悲しみを抱きしめて 御巣鷹・日航機墜落事故の30年 (講談社+α新書) by 飯塚訓 ダウンロード PDF EPUB F2
筆者の方はTBSの記者の方ですが、とても丁寧に遺族の方と接して
書いておられるということが伝わってくる、誠実さを感じる文でした。
遺族の方だけでなく、それに寄り添う方(日航の人も含めて)、事故調査委員の方。
ひとつひとつのお話が胸に突き刺さるようでした。
20年、30年など節目の時などに特集番組に出演される遺族の方のお姿を拝見しているせいでしょうか、
この本や昨日テレビで見た33年目のお姿が年月の経過、高齢化の実態を痛感させられ、
それでも続く悲しみが、この事故の凄まじさを語っているように思いました。
昨日見たのは別のTV局の再現ドラマでしたが、遺族へかけられる心無い近所の人の声、
取材のことば、あろうことか宗教への勧誘まであったことがこの本でも語られ、憤りを感じます。

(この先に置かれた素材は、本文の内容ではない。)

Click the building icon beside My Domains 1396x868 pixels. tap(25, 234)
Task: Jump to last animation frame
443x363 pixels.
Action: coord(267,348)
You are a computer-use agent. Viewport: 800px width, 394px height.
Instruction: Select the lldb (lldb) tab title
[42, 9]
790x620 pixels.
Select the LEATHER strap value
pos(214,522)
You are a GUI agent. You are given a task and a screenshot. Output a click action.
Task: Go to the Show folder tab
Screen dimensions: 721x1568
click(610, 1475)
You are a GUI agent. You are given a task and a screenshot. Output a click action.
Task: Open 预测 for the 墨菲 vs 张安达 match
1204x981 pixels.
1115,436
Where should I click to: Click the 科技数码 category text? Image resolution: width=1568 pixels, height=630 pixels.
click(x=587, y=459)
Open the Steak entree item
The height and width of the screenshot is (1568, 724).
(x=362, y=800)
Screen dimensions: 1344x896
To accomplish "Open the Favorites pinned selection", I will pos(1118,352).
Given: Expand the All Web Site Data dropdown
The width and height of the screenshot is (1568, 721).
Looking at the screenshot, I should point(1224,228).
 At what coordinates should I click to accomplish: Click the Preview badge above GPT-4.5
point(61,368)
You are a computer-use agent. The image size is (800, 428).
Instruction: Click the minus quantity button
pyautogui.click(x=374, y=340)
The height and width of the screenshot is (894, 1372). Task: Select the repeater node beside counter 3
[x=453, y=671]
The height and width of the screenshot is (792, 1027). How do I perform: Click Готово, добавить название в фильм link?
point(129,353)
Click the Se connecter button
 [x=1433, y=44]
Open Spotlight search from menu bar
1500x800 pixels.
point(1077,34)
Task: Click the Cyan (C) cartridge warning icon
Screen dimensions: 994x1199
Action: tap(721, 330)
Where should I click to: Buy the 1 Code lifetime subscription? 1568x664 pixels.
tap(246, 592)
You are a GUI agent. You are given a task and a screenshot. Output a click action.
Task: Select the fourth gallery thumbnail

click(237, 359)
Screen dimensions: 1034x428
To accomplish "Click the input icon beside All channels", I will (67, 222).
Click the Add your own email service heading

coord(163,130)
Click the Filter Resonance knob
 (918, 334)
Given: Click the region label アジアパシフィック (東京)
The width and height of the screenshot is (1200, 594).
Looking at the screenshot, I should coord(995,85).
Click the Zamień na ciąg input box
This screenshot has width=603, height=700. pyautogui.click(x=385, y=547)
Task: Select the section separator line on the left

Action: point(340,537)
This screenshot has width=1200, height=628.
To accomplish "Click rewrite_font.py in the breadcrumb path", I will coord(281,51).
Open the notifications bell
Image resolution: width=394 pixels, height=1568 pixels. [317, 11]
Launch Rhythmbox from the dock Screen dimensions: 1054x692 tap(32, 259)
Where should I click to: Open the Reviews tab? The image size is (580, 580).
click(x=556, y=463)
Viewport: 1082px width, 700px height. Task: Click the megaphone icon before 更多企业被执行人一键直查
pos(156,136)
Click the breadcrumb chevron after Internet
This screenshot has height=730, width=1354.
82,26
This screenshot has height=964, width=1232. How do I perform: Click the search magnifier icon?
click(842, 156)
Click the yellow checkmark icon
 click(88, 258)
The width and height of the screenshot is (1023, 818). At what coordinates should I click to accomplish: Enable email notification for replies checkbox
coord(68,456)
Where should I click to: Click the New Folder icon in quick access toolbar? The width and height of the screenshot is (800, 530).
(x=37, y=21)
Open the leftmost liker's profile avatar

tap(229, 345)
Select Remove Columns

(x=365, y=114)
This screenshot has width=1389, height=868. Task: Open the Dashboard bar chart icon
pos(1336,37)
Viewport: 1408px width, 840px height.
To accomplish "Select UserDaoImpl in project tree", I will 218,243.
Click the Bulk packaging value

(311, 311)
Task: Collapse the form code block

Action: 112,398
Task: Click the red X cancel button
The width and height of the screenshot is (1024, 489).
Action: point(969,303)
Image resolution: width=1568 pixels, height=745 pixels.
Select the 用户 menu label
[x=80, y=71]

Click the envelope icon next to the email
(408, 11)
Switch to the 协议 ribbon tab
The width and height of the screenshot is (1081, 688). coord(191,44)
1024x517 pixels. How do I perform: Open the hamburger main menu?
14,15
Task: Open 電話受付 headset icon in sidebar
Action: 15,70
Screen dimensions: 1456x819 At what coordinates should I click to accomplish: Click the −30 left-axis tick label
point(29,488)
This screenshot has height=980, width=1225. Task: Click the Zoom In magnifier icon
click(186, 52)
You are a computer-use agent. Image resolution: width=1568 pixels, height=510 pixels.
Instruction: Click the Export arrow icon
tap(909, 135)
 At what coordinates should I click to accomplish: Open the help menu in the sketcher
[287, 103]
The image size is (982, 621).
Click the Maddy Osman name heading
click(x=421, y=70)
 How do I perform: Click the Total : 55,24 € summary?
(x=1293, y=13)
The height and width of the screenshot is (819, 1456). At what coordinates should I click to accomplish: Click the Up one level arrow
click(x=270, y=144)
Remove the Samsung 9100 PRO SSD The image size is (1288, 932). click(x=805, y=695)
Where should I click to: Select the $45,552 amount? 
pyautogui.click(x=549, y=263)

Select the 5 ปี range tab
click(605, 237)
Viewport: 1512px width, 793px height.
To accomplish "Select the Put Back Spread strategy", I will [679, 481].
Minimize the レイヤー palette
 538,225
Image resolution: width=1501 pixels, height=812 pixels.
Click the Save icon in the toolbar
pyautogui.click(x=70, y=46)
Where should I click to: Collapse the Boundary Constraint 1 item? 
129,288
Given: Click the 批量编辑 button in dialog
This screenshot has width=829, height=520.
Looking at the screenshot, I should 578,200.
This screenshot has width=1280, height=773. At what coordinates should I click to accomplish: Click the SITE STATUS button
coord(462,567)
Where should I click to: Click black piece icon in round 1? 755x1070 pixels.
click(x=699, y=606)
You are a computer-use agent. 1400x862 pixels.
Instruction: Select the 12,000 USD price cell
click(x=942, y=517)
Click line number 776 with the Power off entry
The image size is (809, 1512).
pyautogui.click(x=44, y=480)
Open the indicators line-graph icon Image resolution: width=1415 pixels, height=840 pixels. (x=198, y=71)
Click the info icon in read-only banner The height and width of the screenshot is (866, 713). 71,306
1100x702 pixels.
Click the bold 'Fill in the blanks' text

また、本の最後の方、事故調査委員会の方がボーイング社に完敗だと悔しがっておられるところ、
同じ気持ちになって悔しく思いました。
これだけの人の人生が変えられてしまったのに。
衝撃的な事実や真相などが出てくる本ではありませんが、
事故関係者の気持ちが切々と伝わってくる良い本だと思います。